La Pascua de Resurrección se vivió intensamente en nuestra amada Iglesia. Después de comenzar el jueves con una Media Vigilia, dirigida por los profesores y estudiantes de la Escuela Dominical, concluimos el domingo con la Cena del Señor, en medio de abundantes manifestaciones de la gloriosa presencia del Espíritu Santo.

 

Nuestros Coros; Adulto e Infantil, tuvieron una destacada participación. Hermosamente vestidos nuestros levitas más pequeños, cantaron con un contagioso fervor en cada instancia, sabiamente dirigidos por sus directores. Por su parte, impecablemente presentados, los hermanos y hermanas adultos combinaron nuestros cánticos tradicionales con bellas polifonías, para honrar y exaltar al Señor.

 

Después de disfrutar el mensaje de la Palabra de Dios, entregado por nuestro Pastor Juan Vidal Sandoval: “Provisiones de la Resurrección de Cristo para el creyente”, basado en Mateo 28:1-6, un poquito más de doscientos hermanos fuimos invitados a la Mesa del Rey.

 

Con humildad, devoción y sincero arrepentimiento, la iglesia se postró ante el Señor para hacer una sentida confesión de pecados y faltas, confiando en la eficiente mediación de Jesucristo, nuestro Fiel y Misericordioso Sumosacerdote. Luego, nuestros pastores Juan Vidal y Marcela Pérez, en una potente señal de unidad y comunión familiar, consagraron unidos el pan y el vino, símbolos del Cuerpo y la Sangre del Señor, para así tomar la Cena y luego compartirla con nuestros Oficiales Diáconos.

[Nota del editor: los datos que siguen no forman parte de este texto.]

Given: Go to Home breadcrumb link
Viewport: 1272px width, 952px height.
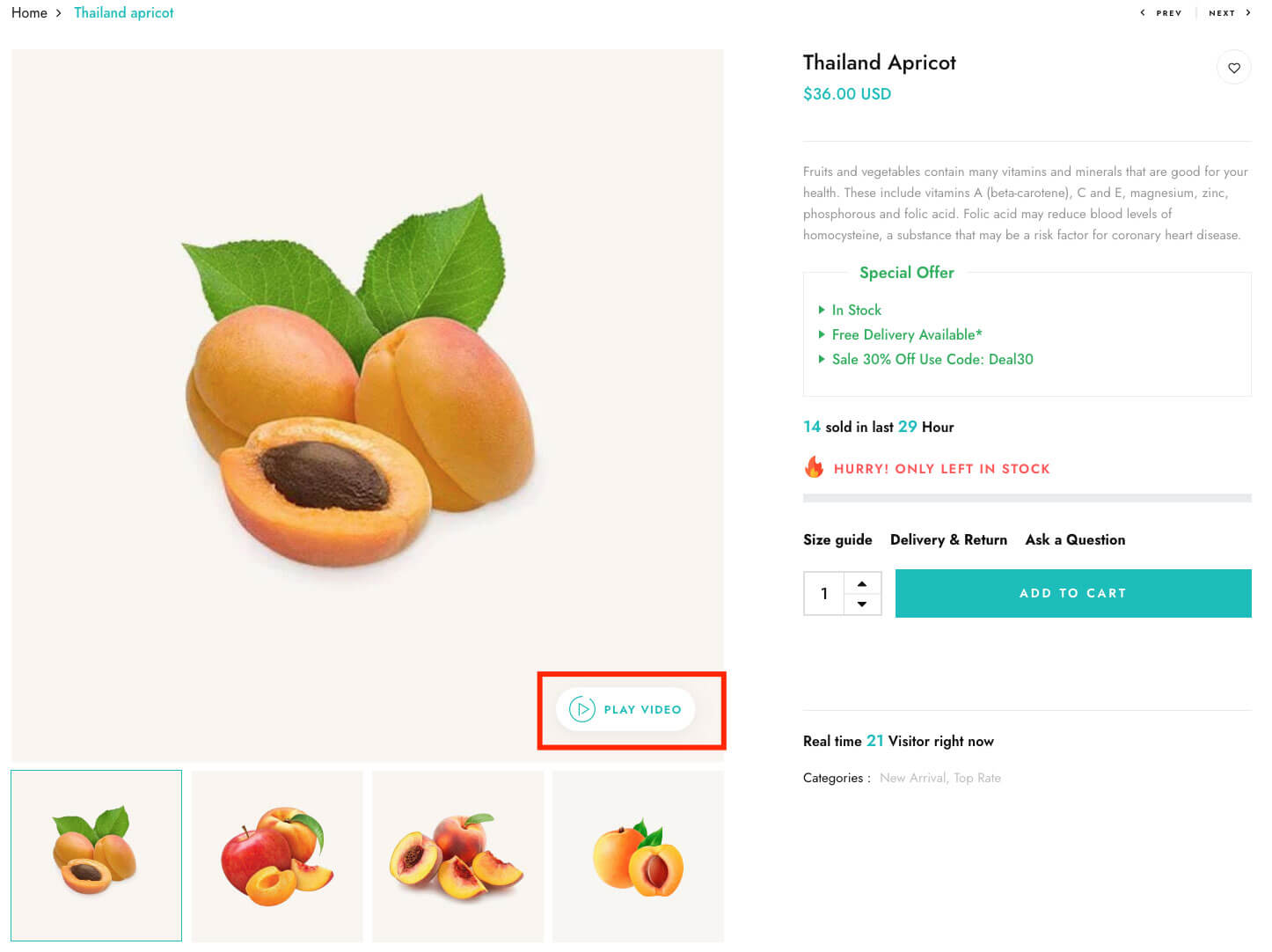Looking at the screenshot, I should point(29,13).
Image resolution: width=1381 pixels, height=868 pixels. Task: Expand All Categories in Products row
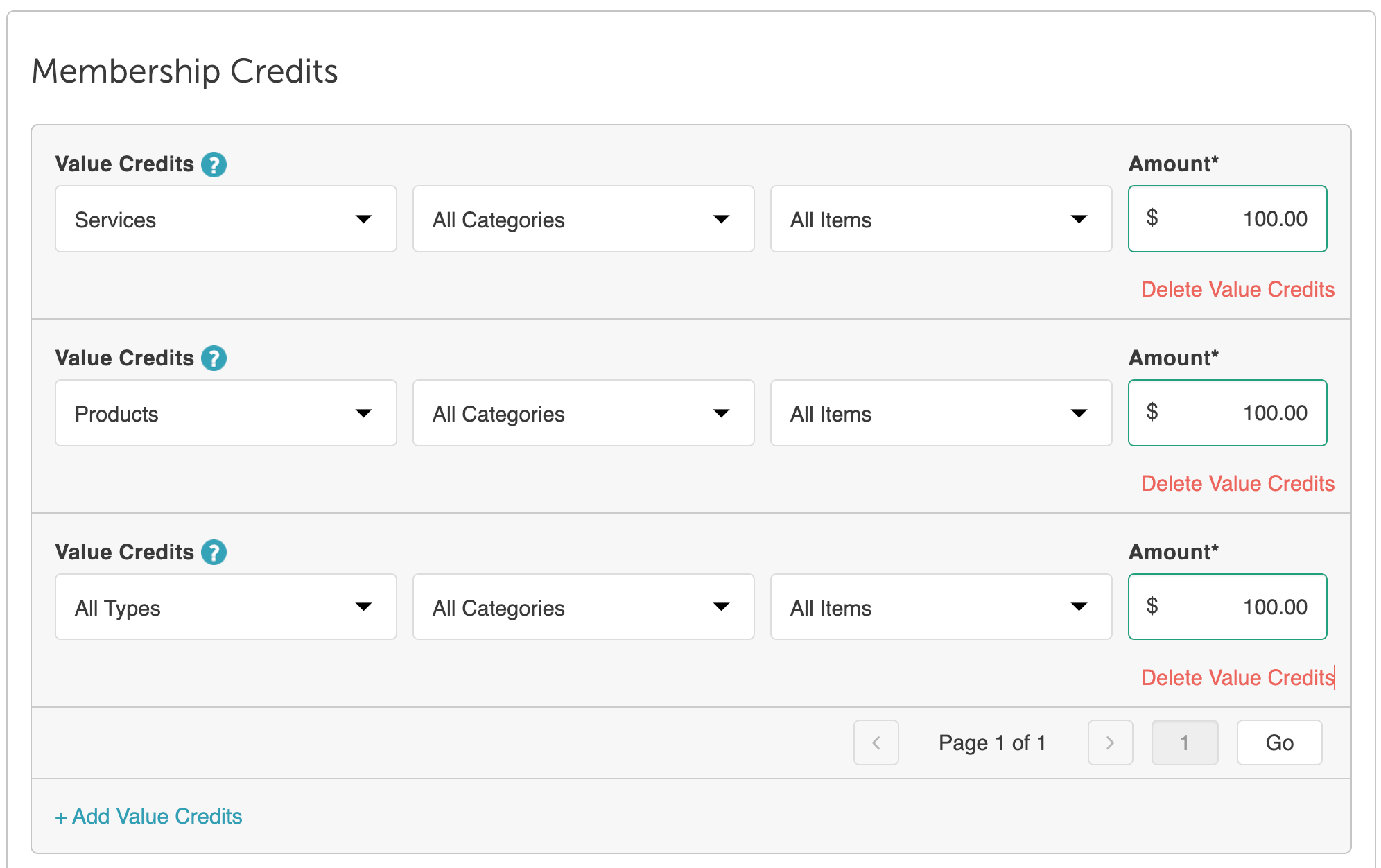pyautogui.click(x=583, y=413)
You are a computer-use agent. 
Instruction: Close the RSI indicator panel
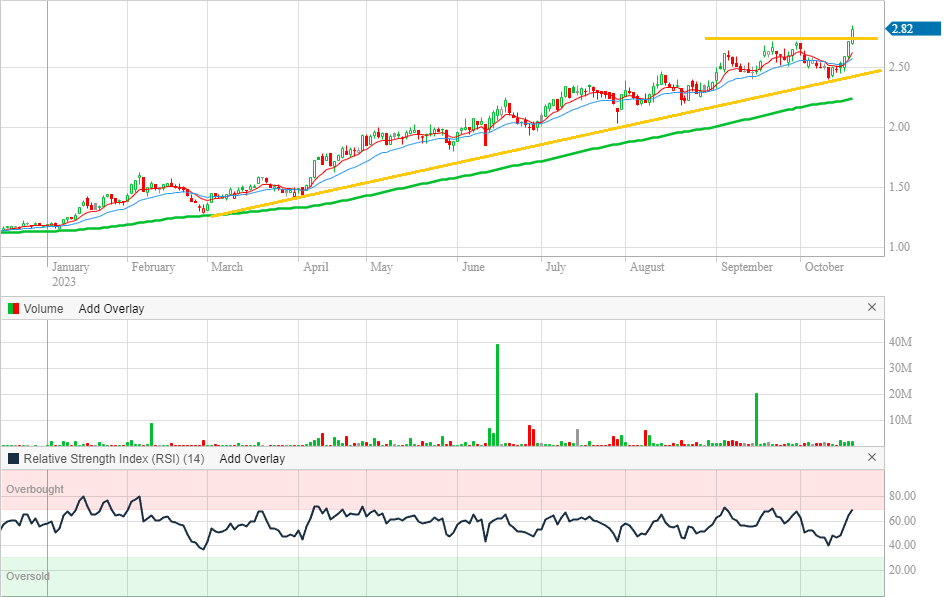pos(871,458)
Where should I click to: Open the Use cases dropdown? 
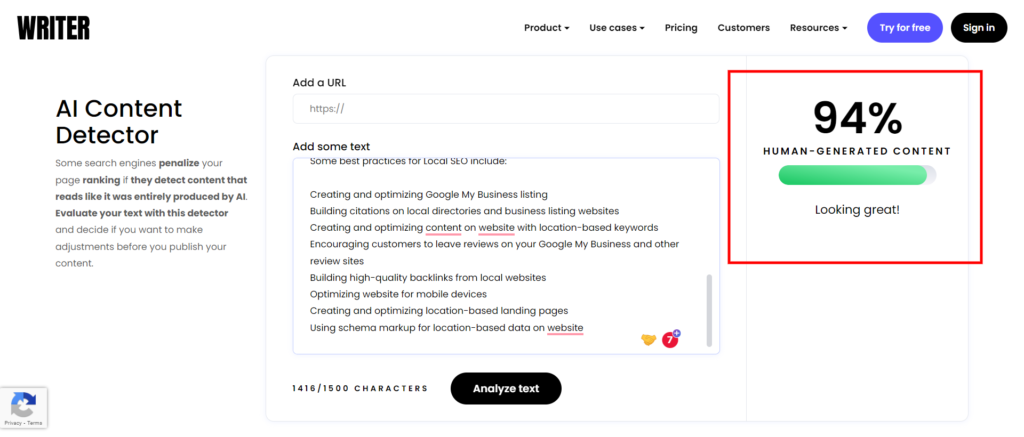pos(616,28)
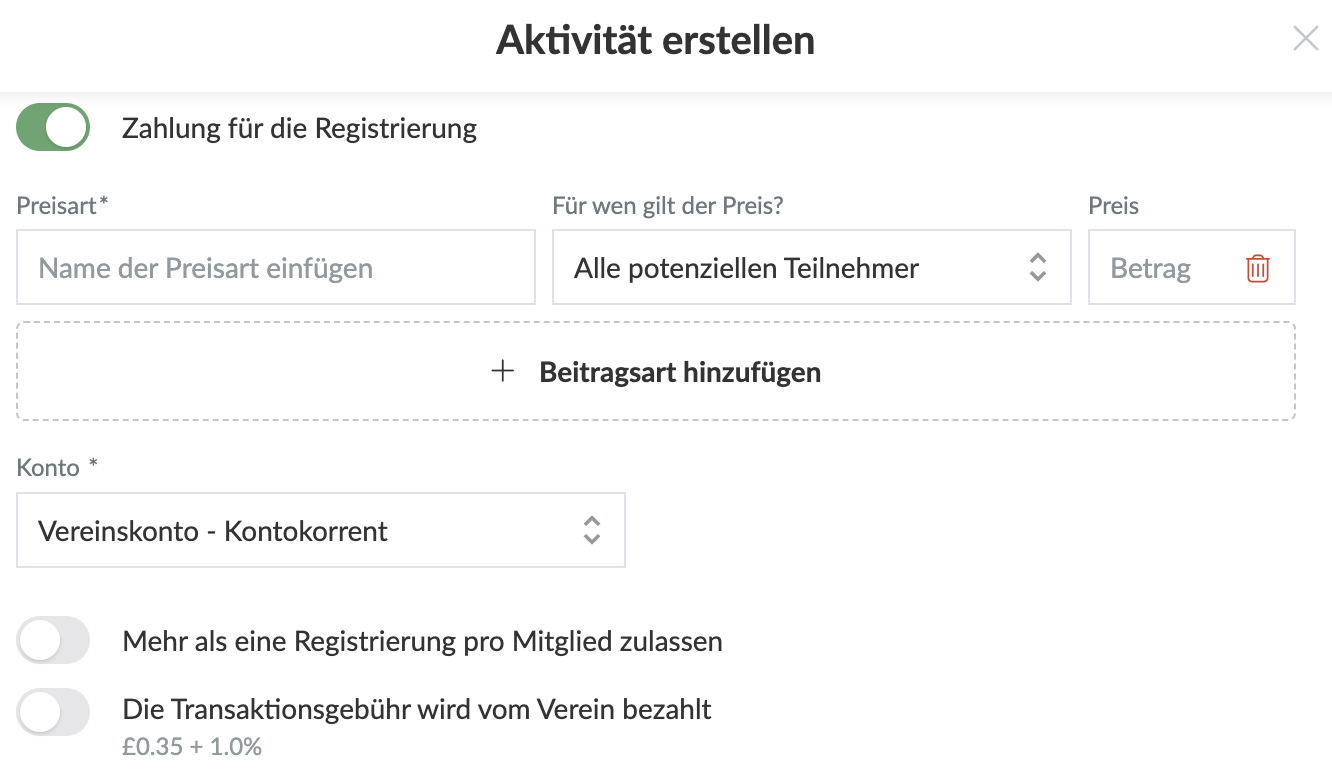The height and width of the screenshot is (776, 1332).
Task: Click the Für wen gilt der Preis? label
Action: point(667,206)
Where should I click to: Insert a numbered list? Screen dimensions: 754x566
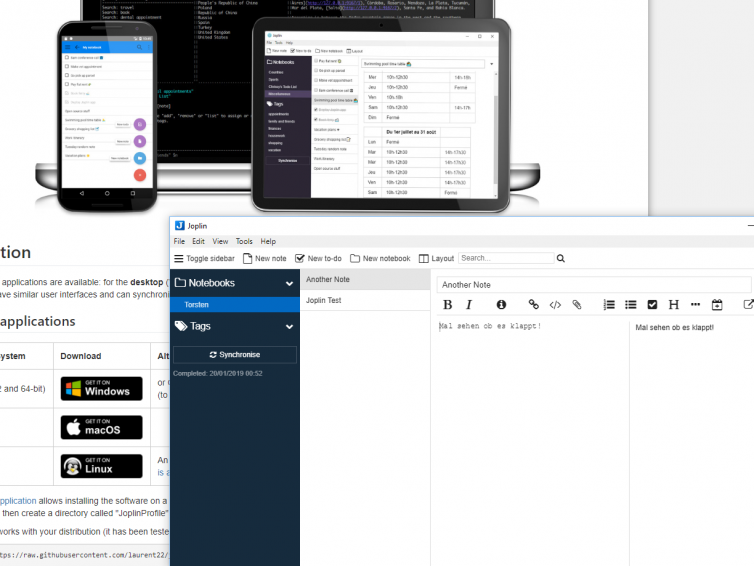[x=610, y=305]
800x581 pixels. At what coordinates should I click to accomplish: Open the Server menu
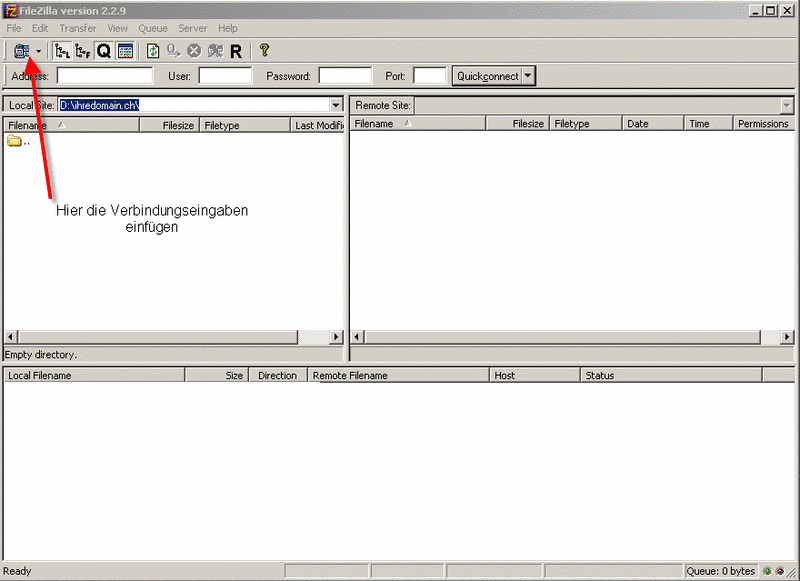tap(193, 28)
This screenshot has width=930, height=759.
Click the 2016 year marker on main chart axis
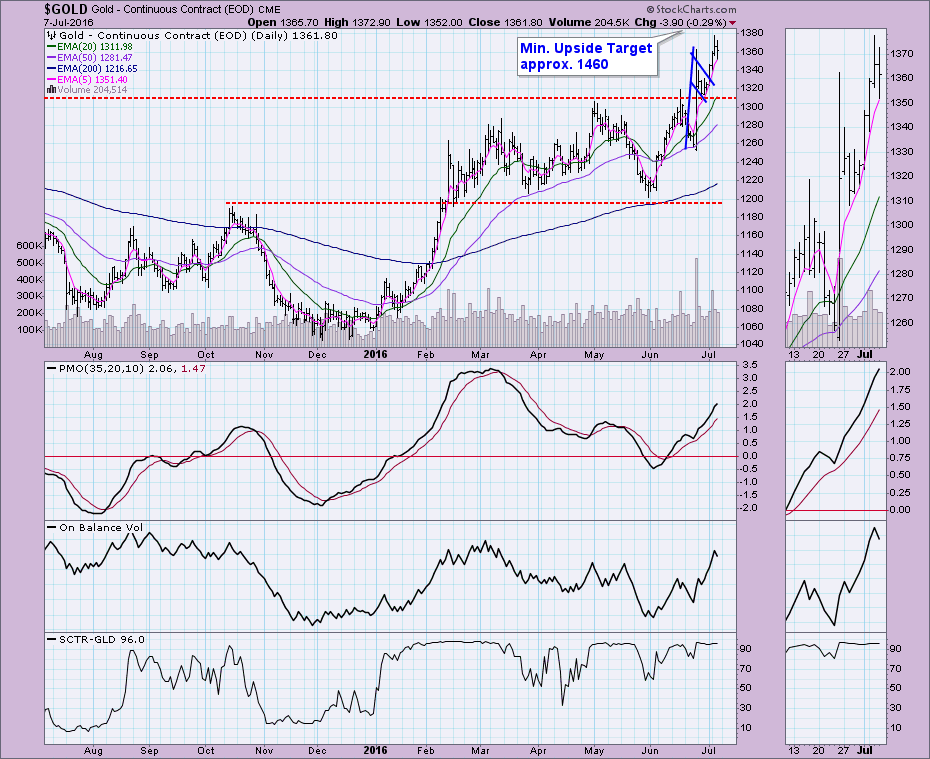(x=376, y=355)
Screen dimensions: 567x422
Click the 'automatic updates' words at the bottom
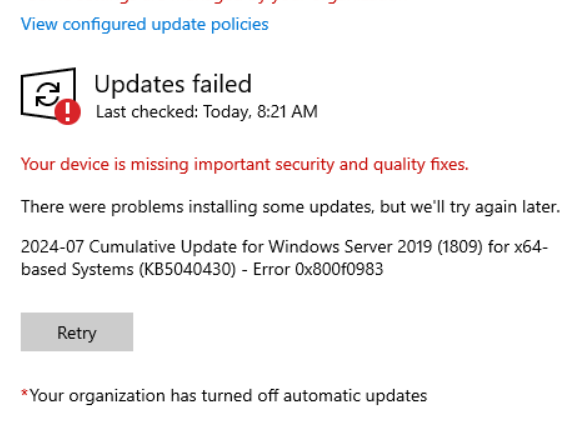tap(355, 396)
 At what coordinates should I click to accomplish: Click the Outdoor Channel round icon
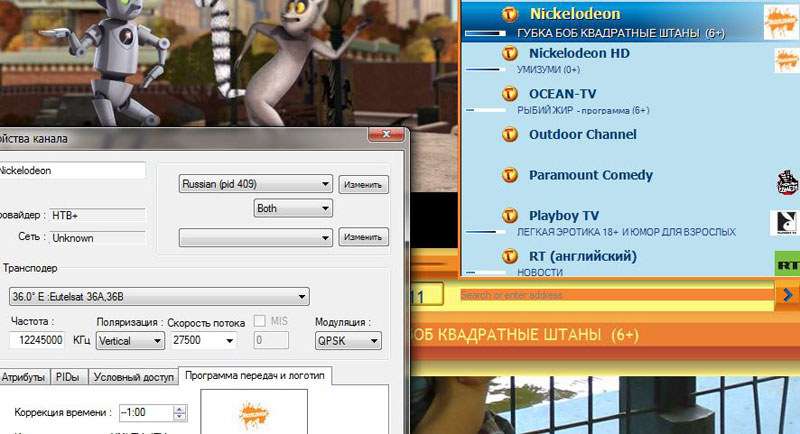510,134
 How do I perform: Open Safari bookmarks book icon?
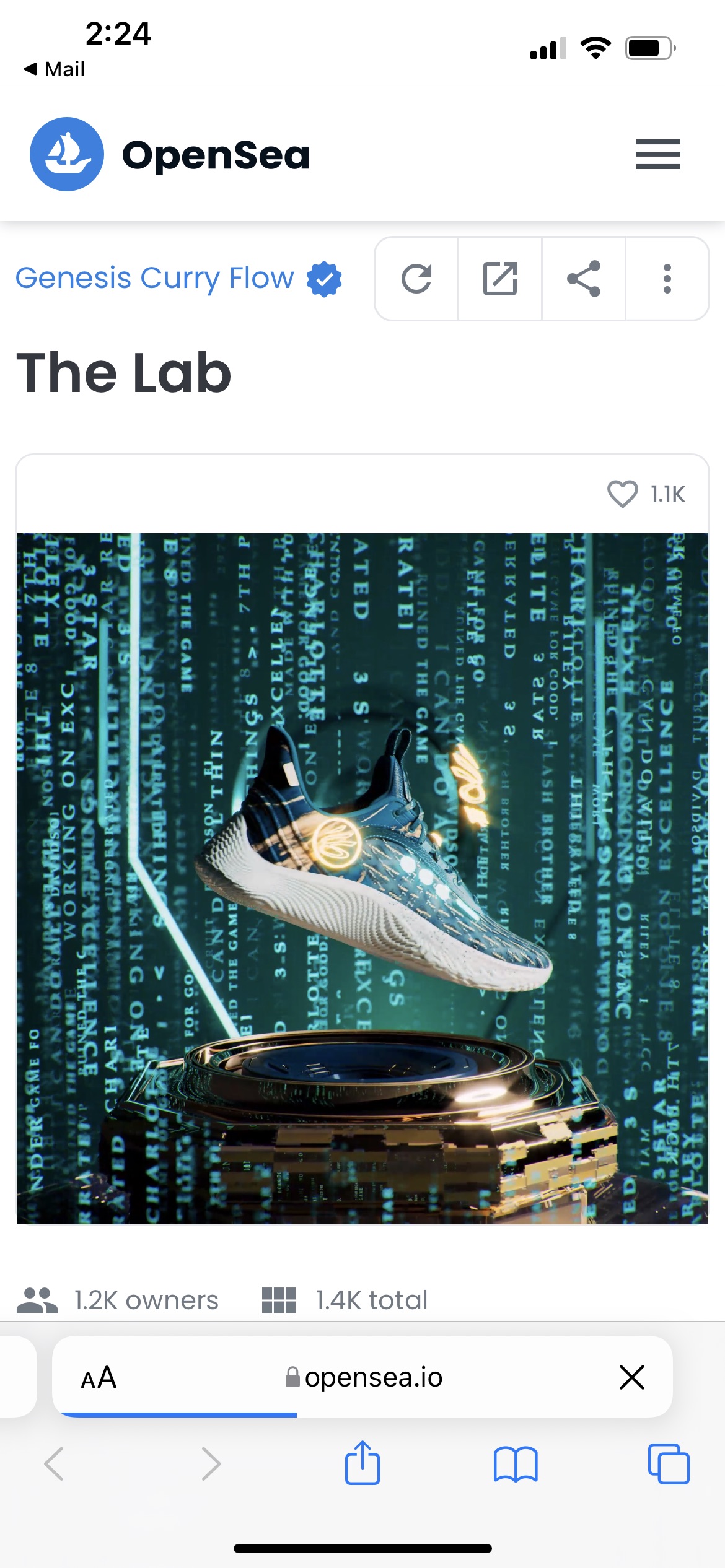[516, 1464]
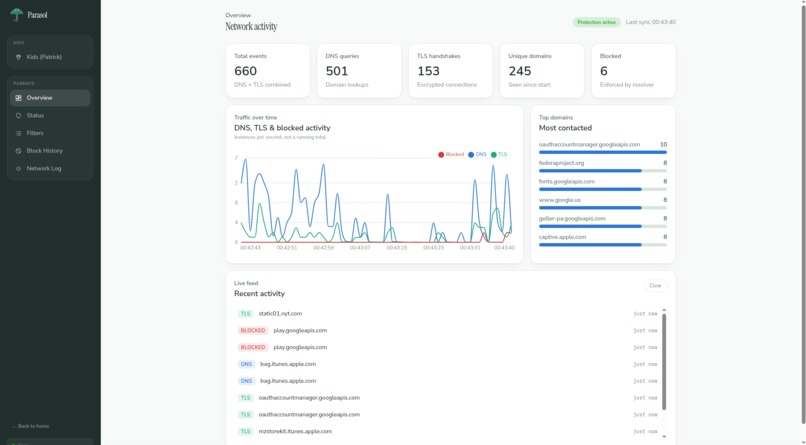Select Kids (Patrick) profile entry
Screen dimensions: 806x445
pyautogui.click(x=50, y=57)
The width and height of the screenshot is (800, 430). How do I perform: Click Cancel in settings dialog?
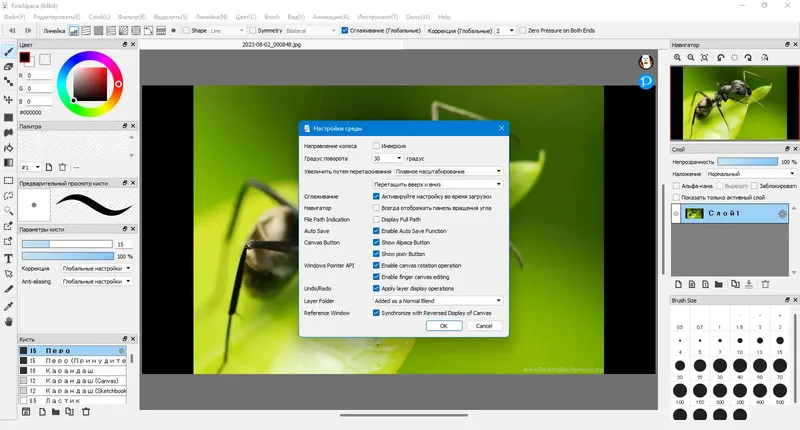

Ellos, a su vez asistieron a los pastores en la entrega de los elementos a toda la iglesia, que gozosa participaba en tan maravillosa eucaristía.

 

Antes de concluir el servicio, llevamos a cabo la primera Ofrenda Misionera para el Proyecto “China 2017”. Nuestro Pastor y la Junta de Oficiales Diáconos acordaron al inicio del año eclesiástico realizar tres ofrendas misioneras (quincena de abril, quincena de mayo y quincena de junio de 2017) para lograr la adquisición de los pasajes para nuestra Misionera Betsabé Huenulef Zúñiga. La iglesia respondió a este llamado con mucha alegría, cariño y generosidad.

 

Con mucha emoción, nuestro Pastor agradeció a la gran cantidad de hermanos y hermanas por su dedicación y contagiosa motivación, para asear el templo, ornamentarlo y disponer todos los recursos técnicos y logísticos necesarios para una conseguir una tan inolvidable Santa Cena.

 

Junto con la bendición final, nuestros pastores y los matrimonios diaconales de la Iglesia oraron por las personas enfermas que se encontraban en la reunión, confiando en que el favor del Señor traerá sanidad a sus vidas.